Copy the data below word for word, line by line, and omit the pictures from your copy.

▶ Stored rows:
----

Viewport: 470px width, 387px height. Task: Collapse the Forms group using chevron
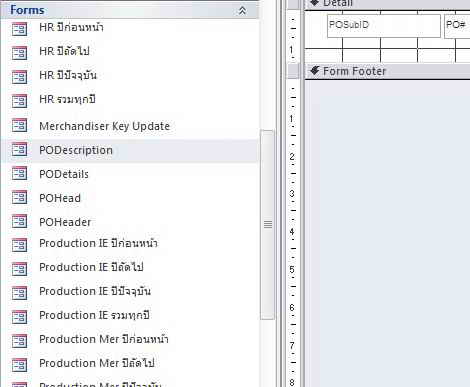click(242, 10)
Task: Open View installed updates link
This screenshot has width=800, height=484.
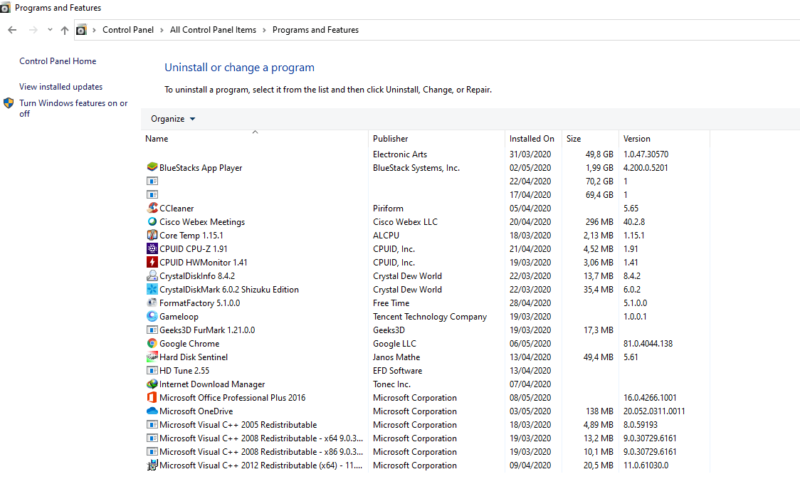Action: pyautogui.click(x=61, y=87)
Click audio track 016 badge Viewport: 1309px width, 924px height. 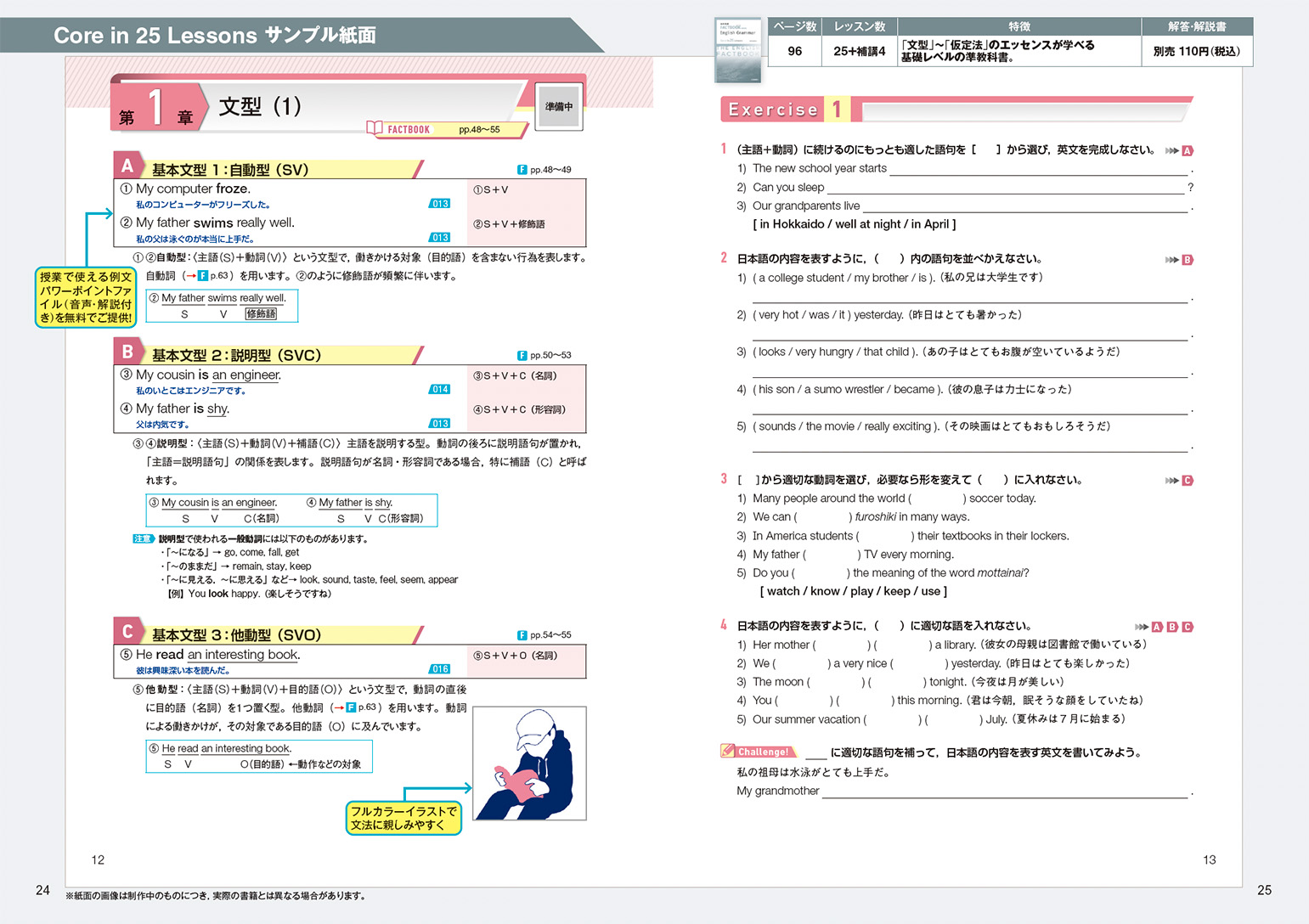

----

▶ Full solution:
Viewport: 470px width, 387px height. Task: Collapse the Forms group using chevron
click(242, 10)
Task: Open View installed updates link
This screenshot has width=800, height=484.
Action: pyautogui.click(x=61, y=87)
Click audio track 016 badge Viewport: 1309px width, 924px height. 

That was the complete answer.